● Material shown:

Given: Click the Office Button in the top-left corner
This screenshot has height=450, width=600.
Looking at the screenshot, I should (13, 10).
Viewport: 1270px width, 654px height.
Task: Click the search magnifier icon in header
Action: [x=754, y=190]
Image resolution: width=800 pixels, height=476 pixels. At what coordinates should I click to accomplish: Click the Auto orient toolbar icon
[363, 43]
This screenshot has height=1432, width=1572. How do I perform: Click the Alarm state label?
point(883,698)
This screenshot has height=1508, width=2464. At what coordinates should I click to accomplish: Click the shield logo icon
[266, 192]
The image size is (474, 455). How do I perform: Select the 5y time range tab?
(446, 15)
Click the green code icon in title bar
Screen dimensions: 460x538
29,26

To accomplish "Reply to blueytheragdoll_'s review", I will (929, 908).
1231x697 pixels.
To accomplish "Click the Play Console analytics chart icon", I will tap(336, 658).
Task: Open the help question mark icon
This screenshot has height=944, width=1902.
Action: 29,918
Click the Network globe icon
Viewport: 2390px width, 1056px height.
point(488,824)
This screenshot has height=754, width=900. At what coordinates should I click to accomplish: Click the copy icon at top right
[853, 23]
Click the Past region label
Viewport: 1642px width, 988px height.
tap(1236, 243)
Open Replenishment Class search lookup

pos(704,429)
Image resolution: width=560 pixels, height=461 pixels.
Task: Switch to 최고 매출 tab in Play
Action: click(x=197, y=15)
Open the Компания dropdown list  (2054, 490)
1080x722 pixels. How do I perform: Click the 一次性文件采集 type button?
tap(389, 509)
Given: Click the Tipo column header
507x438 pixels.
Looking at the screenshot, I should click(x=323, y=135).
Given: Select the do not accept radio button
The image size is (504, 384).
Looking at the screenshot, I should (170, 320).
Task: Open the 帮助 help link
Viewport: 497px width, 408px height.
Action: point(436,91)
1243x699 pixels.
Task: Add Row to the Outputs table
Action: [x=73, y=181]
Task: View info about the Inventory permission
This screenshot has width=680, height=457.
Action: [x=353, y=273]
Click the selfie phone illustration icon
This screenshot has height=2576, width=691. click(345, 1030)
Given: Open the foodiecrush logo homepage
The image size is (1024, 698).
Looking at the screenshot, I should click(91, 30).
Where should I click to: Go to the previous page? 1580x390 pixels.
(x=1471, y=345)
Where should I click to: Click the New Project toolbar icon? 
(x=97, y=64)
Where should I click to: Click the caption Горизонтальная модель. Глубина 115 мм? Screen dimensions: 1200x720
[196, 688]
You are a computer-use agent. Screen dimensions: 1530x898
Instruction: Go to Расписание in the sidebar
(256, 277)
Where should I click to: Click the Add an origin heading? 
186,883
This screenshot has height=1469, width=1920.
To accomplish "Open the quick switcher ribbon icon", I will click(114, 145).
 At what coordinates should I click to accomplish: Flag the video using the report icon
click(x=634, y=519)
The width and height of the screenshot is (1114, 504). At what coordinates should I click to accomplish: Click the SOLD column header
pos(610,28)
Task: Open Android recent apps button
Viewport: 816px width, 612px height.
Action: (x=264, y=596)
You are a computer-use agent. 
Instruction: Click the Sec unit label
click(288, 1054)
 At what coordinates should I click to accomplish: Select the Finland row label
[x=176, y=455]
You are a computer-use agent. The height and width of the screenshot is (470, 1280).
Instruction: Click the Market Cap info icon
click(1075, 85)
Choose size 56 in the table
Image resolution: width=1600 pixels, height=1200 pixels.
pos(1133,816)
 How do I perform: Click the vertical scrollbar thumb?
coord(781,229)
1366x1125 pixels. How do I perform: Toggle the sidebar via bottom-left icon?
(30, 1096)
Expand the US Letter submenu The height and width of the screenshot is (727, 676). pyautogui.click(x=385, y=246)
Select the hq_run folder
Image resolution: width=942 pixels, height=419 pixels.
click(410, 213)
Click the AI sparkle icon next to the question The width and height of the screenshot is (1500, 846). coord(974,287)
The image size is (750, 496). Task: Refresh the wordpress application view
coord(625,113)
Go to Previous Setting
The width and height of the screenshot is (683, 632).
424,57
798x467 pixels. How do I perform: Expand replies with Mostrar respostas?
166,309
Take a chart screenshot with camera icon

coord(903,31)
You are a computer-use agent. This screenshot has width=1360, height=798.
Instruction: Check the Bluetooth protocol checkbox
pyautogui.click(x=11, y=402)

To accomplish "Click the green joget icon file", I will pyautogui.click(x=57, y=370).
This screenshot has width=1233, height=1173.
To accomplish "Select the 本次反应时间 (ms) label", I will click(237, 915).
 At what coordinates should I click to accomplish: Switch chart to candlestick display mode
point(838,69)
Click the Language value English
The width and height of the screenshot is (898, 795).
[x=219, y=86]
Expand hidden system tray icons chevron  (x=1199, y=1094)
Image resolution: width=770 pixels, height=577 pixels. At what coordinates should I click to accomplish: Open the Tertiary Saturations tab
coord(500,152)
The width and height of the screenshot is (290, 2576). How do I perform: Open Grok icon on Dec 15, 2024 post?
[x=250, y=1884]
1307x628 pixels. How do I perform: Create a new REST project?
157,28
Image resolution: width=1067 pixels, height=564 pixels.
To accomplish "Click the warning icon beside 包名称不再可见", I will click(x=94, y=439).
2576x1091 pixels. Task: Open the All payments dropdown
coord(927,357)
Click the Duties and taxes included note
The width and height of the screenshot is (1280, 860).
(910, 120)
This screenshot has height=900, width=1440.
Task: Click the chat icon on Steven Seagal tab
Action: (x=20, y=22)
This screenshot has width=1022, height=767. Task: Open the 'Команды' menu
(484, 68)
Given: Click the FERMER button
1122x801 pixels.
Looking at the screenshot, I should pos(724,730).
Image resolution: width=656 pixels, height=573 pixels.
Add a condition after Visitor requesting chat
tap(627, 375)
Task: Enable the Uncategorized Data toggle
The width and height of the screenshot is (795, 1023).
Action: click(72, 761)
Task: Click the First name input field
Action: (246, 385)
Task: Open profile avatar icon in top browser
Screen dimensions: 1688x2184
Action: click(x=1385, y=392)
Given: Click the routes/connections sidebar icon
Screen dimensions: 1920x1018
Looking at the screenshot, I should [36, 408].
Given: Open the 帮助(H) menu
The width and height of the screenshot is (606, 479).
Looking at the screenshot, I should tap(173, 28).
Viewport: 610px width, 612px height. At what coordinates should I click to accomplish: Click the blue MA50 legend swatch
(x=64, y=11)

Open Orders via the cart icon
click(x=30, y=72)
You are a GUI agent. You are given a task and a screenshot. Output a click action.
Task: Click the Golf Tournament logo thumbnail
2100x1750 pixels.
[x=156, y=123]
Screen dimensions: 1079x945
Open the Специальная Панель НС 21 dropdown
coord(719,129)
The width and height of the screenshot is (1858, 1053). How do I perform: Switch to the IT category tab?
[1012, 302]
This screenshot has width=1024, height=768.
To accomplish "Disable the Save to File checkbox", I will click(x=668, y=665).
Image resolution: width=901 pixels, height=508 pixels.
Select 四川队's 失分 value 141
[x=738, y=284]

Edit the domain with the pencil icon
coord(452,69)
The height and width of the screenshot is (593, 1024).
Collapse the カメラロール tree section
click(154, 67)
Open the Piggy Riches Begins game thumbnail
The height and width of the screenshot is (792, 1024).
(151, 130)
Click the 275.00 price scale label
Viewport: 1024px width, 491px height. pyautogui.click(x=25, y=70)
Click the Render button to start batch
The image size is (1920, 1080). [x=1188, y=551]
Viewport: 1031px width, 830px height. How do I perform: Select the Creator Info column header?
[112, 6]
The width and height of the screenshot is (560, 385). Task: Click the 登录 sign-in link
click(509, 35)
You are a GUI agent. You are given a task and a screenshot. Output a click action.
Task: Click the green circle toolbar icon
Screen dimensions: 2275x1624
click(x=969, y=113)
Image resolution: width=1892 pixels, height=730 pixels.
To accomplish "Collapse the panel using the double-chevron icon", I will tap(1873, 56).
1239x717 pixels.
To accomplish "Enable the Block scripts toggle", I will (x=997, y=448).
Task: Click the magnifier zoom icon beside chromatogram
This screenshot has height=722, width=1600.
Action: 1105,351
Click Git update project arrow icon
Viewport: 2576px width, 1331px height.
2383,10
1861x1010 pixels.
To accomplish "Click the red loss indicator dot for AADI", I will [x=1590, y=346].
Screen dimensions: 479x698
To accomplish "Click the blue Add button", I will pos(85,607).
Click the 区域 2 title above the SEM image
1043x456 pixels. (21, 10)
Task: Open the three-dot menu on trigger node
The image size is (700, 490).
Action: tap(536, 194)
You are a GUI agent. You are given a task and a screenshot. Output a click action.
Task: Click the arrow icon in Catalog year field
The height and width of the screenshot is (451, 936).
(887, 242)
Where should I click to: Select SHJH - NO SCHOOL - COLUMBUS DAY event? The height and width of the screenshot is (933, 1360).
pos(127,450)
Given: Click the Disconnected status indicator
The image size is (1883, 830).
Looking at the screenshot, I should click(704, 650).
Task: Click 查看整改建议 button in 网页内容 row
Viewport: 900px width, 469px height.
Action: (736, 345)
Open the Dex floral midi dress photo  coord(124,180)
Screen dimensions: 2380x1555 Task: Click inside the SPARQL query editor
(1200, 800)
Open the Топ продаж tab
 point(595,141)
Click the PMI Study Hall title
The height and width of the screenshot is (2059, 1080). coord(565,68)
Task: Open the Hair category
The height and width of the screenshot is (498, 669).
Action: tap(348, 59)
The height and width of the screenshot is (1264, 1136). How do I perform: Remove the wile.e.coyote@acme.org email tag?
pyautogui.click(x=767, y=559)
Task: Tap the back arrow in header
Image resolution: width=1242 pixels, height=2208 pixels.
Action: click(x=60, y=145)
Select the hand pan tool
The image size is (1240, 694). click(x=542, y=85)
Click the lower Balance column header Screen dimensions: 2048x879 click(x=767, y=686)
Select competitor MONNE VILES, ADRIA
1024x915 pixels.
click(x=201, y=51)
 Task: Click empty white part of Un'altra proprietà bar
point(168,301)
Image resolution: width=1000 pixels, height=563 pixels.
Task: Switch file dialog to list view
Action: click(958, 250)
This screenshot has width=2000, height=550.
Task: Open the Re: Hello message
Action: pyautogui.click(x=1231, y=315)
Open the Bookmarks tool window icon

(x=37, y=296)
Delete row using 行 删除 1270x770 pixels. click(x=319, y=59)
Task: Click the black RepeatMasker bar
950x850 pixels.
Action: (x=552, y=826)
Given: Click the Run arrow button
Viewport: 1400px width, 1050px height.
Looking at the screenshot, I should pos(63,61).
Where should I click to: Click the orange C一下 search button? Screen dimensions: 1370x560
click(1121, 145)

● Exercise description:
Please transcribe the lines of the records exactly, starting with the line that contains "Image resolution: width=656" and going on through the line that contains "(x=64, y=11)".

● Solved problem:
Image resolution: width=656 pixels, height=573 pixels.
Add a condition after Visitor requesting chat
tap(627, 375)
Task: Enable the Uncategorized Data toggle
The width and height of the screenshot is (795, 1023).
Action: click(72, 761)
Task: Click the First name input field
Action: (246, 385)
Task: Open profile avatar icon in top browser
Screen dimensions: 1688x2184
Action: click(x=1385, y=392)
Given: Click the routes/connections sidebar icon
Screen dimensions: 1920x1018
Looking at the screenshot, I should [36, 408].
Given: Open the 帮助(H) menu
The width and height of the screenshot is (606, 479).
Looking at the screenshot, I should tap(173, 28).
Viewport: 610px width, 612px height. At what coordinates should I click to accomplish: Click the blue MA50 legend swatch
(x=64, y=11)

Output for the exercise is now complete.